IS THE DIAGNOSIS CORRECT?
The first task is to ensure the child has asthma and not another wheezing disorder.6 Some children often treated with large dosages of ICS do not have asthma at all, or have mild asthma, but have other respiratory symptoms such as functional breathing problems.7 Evaluating respiratory sounds is not necessarily easy for the non-specialist, and it is not uncommon to confuse stridor, especially when it is biphasic, with wheeze. Persistent isolated cough, previously considered an asthma variant, is now regarded as a different disorder8 and responds poorly, if at all, to very high doses of ICS.9 Infants with prolonged wheezing following bronchiolitis can be difficult to manage. A few of these children will turn out to have asthma. ICS do not prevent post-bronchiolitis wheezing,10 but they do help persistently wheezy infants who have an atopic family history.11
TREATMENT ADHERENCE AND SYMPTOM REPORTING
Probably the most common reason for the escalation of children’s prescribed ICS dosage is that parents do not supervise treatment and then report poor control. One study of computerised prescribing databases showed that fewer than one in six parents were collecting sufficient prescriptions to cover regular prophylactic asthma medication for their children.12 One can only speculate how many fewer were actually being administered the prescribed medication. There is ample proof of poor adherence to treatment, even in studies where parents know that adherence will be measured.13 Unless parents own up, it is virtually impossible in the normal clinical setting to prove that they are not giving the treatment to their children. Perhaps other approaches to the problem are needed. First, it would be helpful to know how frequently prescriptions were collected and then filled by the pharmacist. Secondly, if children are not controlled on reasonable dosages of treatment, and if there is enough to suggest poor adherence, then the giving of medication by teachers at school could solve the problem. Once a day dosage appears nearly as efficacious as twice a day.14 Since the washout time for ICS is about 4 weeks,15 even if no drug were given there would be some benefit during school holidays, except perhaps during the summer. However, it might be difficult to get parents to agree to this approach. Personal practice suggests that some teachers are quite positive about giving medication. Thirdly, an approach that may differentiate the rare cases of true steroid resistant asthma from persistent wheezing due to non-adherence is the short term use of depot injections of triamcinolone. A marked response would suggest that non-adherence is the problem.

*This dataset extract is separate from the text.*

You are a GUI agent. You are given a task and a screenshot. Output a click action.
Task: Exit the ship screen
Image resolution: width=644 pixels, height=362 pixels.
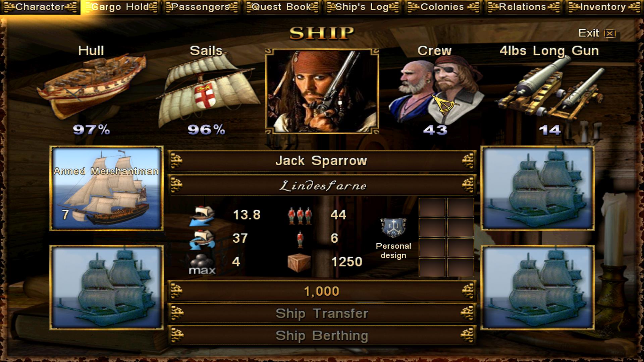pyautogui.click(x=597, y=33)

Another problem, often discussed but never studied, is the manipulation of children’s asthma for secondary gain.16 Children who have genuine asthma may deliberately not be given treatment so that control appears poor, or symptoms consistent with asthma are reported and exaggerated, either deliberately or because of anxiety. Such children can then be considered “disabled” and parents can claim financial support. This is very difficult to assess and child protection issues could be difficult to tackle. Sometimes a short period of admission and observation by experienced paediatric nurses and psychologists may help.

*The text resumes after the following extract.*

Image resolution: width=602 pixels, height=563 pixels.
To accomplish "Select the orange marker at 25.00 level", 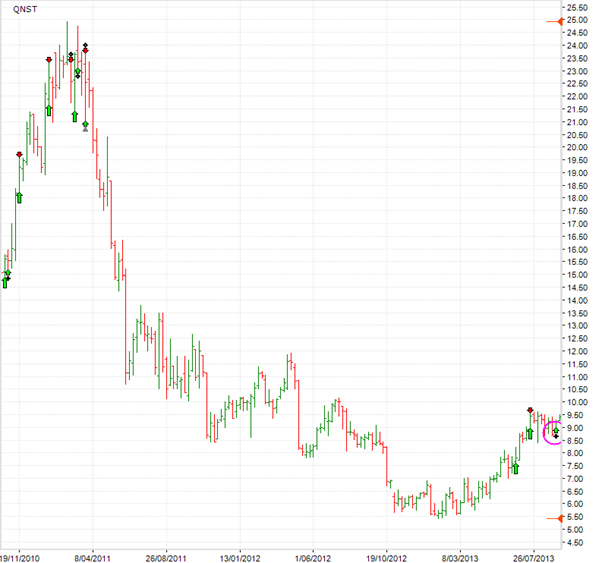I will coord(561,21).
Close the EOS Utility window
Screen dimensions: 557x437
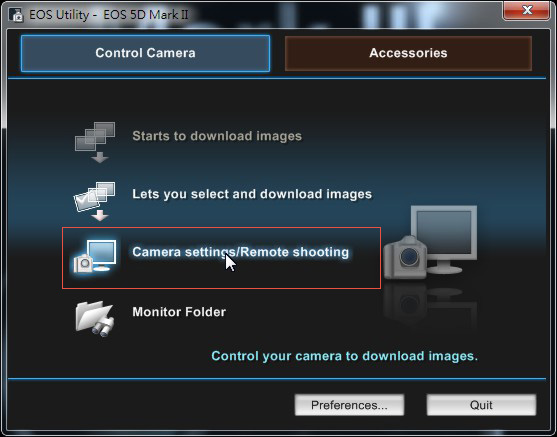(x=527, y=11)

The role of an adverse environment still needs to be clarified. Poorly controlled asthmatics on a similar high dosage of ICS to well controlled subjects are probably in a worse environment with respect to aeroallergens and passive smoking.17 Persistent allergen exposure in the sensitised patient causes eosinophilic airway inflammation, bronchial hyperresponsiveness,18 and secondary steroid resistance.19 Skin prick testing and a home visit from a children’s respiratory nurse should be part of the specialist assessment. In sensitised patients the level of allergen exposure correlates with more severe disease, including hospital admissions, acute visits, and school days missed.20,21 In an inner city population only asthmatic children with specific mite allergy on skin prick testing benefited from indoor allergen avoidance.22 In this study, comparison of active and placebo avoidance groups who had home visits and a control group who did not showed significant benefit in those who had had the home visits.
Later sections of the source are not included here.